And he said yeah the same ones.
I said well they're crazy anyway.
So I said I don't much be interested
in what they have to say.
So he said but we are.
And he said you better listen.
So I said listen I will
because you generally have the last words.
And when he started talking
I turned around to see who he was talking about.
And I asked him
I said who are you talking about?
He said you.
I said that's not me.
And it wasn't me actually.
It wasn't the me before 12 years of age
before I picked up my first drink.
This was not the kid that wanted to go
and live in Jersey with his mother.
It was nothing like this.
My mother had died.
And she never saw me sober.
She saw me with head like this.
Headlines in the paper.
Cops coming in the middle of the night
pulling me out of bed.
And me hiding under the bed full of blood.
And her telling cops I wasn't home.
Hadn't gotten in yet.
And then me going out the window.
This is all my mother ever knew of me.
She had died
and I was up before the judge.
And he said this is what the doctor
say about you kid.
He said that you're a homicidal maniac.
That you might
wipe your family out overnight and not know
if you did it.
And it said also
that it was physically impossible
for me to tell right from wrong.
And it also
said that I wouldn't live five years.
And if I did live five years
that the last part of the five years
would be in a mental institution with a wet brain.
And it said I was positively incapable
of ever doing another day's work in my life.
And I said who you talking about?
He said you.
And I couldn't believe that.
And now when I think back
I can believe it.
Because I remember the day I went into a bar
and a guy accidentally hit me.
He accidentally hit me
one hit someone else and I fell off the stool.
I wasn't hurt.
But I was so mad
that this guy would do this to me
that I come up with a steel bar stool.
And to this minute
I can hear his head when it crunched.
And I was three weeks
in the tombs waiting to see whether he lived
or died.
And the pitiful part is that the judge was right.
I just didn't give a damn.
He hit me first
and whatever I did was alright.
So I stood there in court that day
and I said well what do you want me to do?

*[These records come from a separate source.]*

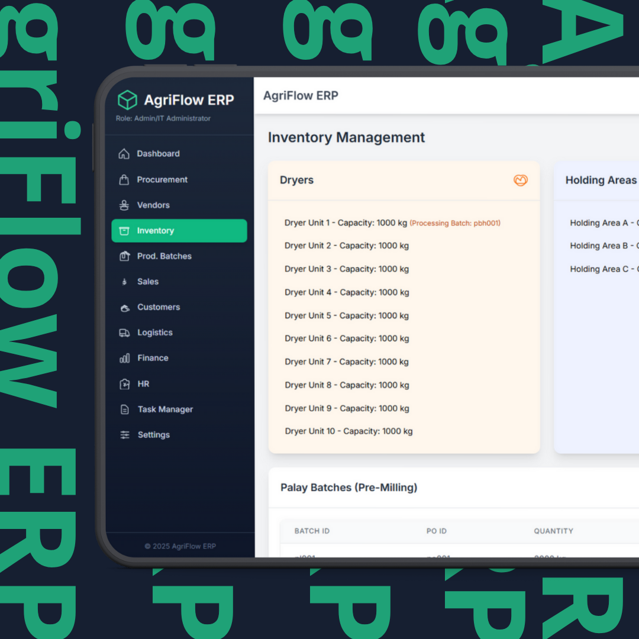Select Dryer Unit 10 list entry
This screenshot has height=639, width=639.
[x=348, y=431]
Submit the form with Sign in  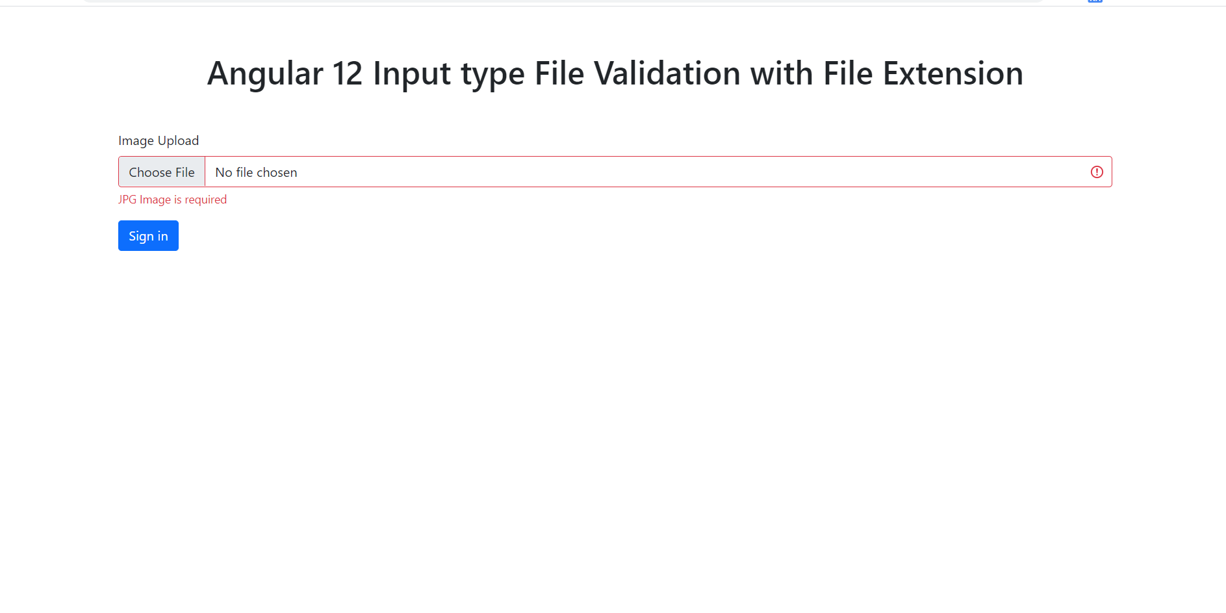148,235
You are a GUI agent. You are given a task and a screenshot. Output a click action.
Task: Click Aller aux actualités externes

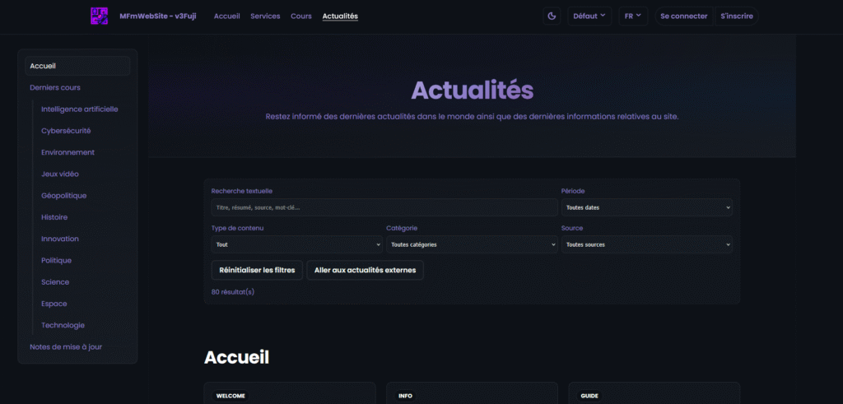click(365, 270)
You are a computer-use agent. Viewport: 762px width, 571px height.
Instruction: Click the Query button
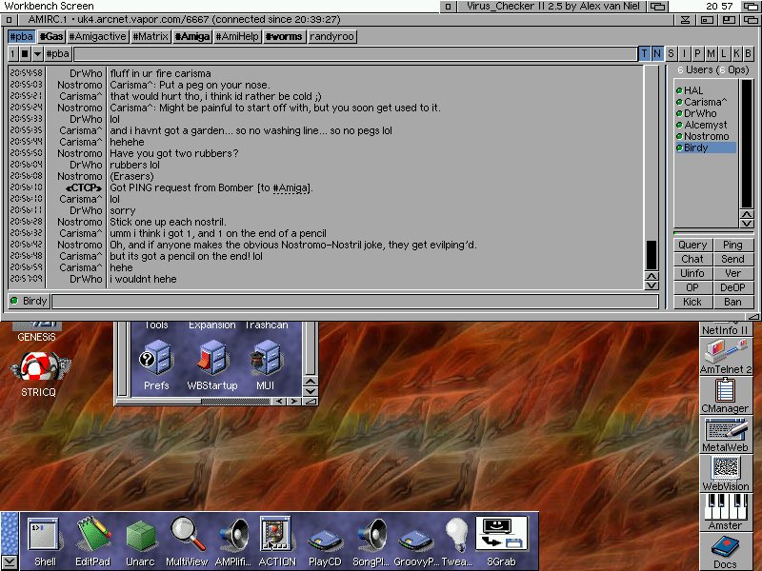click(x=692, y=246)
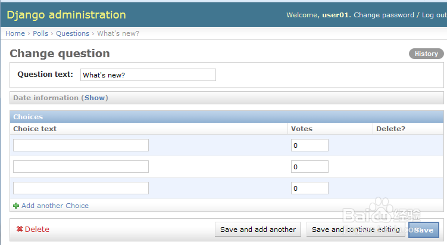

He said well we're not going to lock you up
no more.
It doesn't do you any good.
He said but I want you to do one thing
and get out of Brooklyn.
I said don't come back to Brooklyn.
I was mortified.
Who the hell ever got thrown out of Brooklyn?

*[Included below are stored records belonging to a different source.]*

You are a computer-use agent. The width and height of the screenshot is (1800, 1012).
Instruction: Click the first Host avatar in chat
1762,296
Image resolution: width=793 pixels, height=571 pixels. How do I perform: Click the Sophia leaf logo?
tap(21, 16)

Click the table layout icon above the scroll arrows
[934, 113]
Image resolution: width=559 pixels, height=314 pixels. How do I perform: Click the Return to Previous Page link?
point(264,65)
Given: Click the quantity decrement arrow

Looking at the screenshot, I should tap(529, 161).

He said anybody can go there.
He said but not you.
And I was lost.
So he put me on a subway
and my wife went home with my two kids.
And about two and a half weeks
three weeks later
I was down in Bowery in New York.
And I lived down in Bowery in New York
for the next two weeks.
And I was there for about
a month and a half
and I was there for about
a month and a half
and I was there for about
a month and a half years.
Now if anybody here wants to know
what the Bowery in New York was like
I'll tell you all about it.
Not now.
But after the meeting.
It's a filthy, lousy, stinking hole.
And this was where I found
my trouble.
Because I was doing things now
that I didn't want to do.
I was laying on a sidewalk
and I would have cops kicking me
in the ribs and telling me hey bum
get up.
And I used to say
if only Christ would give me the strength
just for five minutes
so I could get up and take this
fat cop with me
I'd be glad to go.
And then there were times
that I had to puke
and I couldn't roll over.
And there were times that I was
so lousy and filthy and dirty
that I could smell myself
before I could see myself.
And this is what the Bowery
in New York was like.
And I've done just about everything
in my life.
I've hurt a lot of people
and I'm not proud of it.
And I lay on the Bowery there
and everything went back to my mind
and it was one thing
thank Christ
I couldn't be wiped out.
And that was the pictures
of what might have been.
See?
And every time I came through
in the morning or in the night
where it happened to be
little pictures in the back of my mind
the last remaining segment
of my sanity
used to be pictures of my wife and kids.
And I used to lay there
and I used to have to run
as quick as I could
and get about.
I had to drink.
I had to bury the pictures.
I wanted them to go out completely
so it wouldn't haunt me
but they didn't.
They stayed with me
because one day
I had hemorrhages of the stomach
and it's not important
but I drank
everything that came with alcohol.
There were 62 men
died not too long ago on the Bowery
or 61 men
and one woman.
And I drank
many and many a gallon
of what they died from.
And I drank
wood alcohol
I drank steno
I drank witch hay
I drank anything at all
that would blot out the pictures.
So this is the filth
and the degradation that I know.
And while we're on the subject
let me say one more.
There were 61 men
and one woman
and one of the men
was a Catholic priest.
So if you think you're sitting out there
a real smug and contented
and say that these things
can't happen to me
because I said the same thing.
These things always
happen to the other guy.
But now I was in it.
I was there.
And it's a long, long way back, believe me.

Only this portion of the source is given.